V-Wave secures $98m financing to study Ventura Shunt. (Credit: Capri23auto from Pixabay.)

V-Wave, a cardiovascular device company, has closed a $98m Series C financing round to complete clinical trial for its Ventura Interatrial Shunt in treating advanced heart failure (HF).

The funding will also be utilised by the company to seek FDA approval for the device.

V-Wave is engaged in developing minimally invasive interatrial shunt devices for the treatment of severe symptomatic heart failure (HF) and pulmonary arterial hypertension (PAH).

The financing was led by Deerfield Management with participation from Aperture Venture Partners, BRM Group, Endeavour Vision, Johnson & Johnson Innovation (JJDC), Pontifax, Pura Vida Investments, GHS Fund along with Triventures and Israel Secondary Fund.

Deerfield Management Partner Andrew ElBardissi said: “Heart failure is not a static disease and patients’ pressures and symptoms vary from day to day or week to week.

The Ventura shunt helps reduce excessive rise in left atrial pressure before the patient is aware that this is happening and prior to worsening symptoms.
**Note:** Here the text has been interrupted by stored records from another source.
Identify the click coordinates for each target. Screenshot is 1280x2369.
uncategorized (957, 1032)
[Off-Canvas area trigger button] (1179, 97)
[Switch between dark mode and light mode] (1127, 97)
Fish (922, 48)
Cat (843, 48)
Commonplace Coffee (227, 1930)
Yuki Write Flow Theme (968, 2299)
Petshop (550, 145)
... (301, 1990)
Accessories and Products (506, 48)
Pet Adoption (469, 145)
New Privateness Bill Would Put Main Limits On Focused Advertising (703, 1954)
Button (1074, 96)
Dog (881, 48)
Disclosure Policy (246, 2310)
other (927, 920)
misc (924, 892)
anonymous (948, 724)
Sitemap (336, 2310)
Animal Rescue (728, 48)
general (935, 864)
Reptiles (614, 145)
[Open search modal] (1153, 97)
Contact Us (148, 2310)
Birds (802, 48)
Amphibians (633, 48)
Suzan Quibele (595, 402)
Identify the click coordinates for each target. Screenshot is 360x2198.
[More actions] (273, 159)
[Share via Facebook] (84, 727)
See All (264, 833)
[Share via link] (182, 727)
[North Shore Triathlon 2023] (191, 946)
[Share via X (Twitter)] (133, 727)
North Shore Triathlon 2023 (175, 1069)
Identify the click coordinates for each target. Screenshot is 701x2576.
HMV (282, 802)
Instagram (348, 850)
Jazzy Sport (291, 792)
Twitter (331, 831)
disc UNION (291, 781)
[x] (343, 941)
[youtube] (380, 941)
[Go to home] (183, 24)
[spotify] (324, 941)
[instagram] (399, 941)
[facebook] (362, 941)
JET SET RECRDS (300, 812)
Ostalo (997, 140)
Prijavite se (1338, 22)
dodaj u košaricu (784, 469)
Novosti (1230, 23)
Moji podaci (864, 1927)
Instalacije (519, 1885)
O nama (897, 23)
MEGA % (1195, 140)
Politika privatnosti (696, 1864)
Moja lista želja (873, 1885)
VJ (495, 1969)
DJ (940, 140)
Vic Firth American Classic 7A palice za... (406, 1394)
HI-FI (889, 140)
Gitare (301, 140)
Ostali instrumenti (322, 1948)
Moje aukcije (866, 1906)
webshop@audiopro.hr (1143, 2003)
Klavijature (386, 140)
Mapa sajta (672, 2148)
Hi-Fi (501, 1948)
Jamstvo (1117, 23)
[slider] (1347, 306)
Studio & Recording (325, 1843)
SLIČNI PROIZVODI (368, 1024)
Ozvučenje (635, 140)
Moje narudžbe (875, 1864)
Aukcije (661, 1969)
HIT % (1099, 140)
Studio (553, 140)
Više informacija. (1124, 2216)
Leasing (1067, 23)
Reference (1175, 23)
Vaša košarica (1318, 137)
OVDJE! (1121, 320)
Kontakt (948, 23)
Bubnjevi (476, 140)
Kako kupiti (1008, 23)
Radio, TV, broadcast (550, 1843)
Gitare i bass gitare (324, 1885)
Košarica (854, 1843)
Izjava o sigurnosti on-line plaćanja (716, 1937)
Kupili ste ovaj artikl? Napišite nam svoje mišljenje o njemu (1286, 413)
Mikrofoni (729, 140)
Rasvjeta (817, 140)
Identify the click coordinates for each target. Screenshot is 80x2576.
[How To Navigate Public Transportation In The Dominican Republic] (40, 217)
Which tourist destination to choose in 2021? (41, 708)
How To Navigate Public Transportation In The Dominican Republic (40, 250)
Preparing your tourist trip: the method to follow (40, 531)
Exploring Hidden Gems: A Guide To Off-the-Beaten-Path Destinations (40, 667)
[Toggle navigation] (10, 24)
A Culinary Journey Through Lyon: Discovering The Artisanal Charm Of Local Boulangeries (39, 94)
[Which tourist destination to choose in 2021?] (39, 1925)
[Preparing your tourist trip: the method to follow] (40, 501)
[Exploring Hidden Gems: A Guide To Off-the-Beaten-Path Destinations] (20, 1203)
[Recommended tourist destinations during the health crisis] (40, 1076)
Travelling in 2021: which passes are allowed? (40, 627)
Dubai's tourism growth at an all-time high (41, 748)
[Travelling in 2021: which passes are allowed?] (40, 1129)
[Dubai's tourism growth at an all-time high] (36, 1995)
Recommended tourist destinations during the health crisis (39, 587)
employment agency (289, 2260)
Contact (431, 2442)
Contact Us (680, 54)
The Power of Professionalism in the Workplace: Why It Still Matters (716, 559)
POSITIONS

This technology has the potential to become a disruptive, game changer in the management of advanced heart failure.”

V-Wave is evaluating its Ventura Interatrial Shunt under RELIEVE-HF clinical trial

The Ventura Interatrial Shunt is currently being studied under RELIEVE-HF, an international, multicentre, randomised clinical trial, enrolling participants in the US and 8 other countries.

The clinical trial is aimed at evaluating patients with both reduced and preserved ejection fraction who are already on optimal medical therapies, along with those who are suffering from PAH.

Ventura Interatrial Shunt is a minimally invasive implant, designed to minimise the excessive pressure in the left-side of the heart, preventing the accumulation of fluids in the lungs, which may lead to the severe heart failure (HF) symptoms.

In March, the company secured CE Mark approval for marketing of the implant in the European Union (EU).

V-Wave chairman Frank Litvack said: “With more than 26 million patients suffering HF globally and more than 6 million in the US, there is a huge unmet clinical and economic need for simple, cost effective new therapies.

“Advanced heart failure has a prognosis worse than many cancers and is one of the leading drivers of hospital expenditures both domestically and abroad. We are excited about RELIEVE-HF and to seeing our final data once the trial is completed.”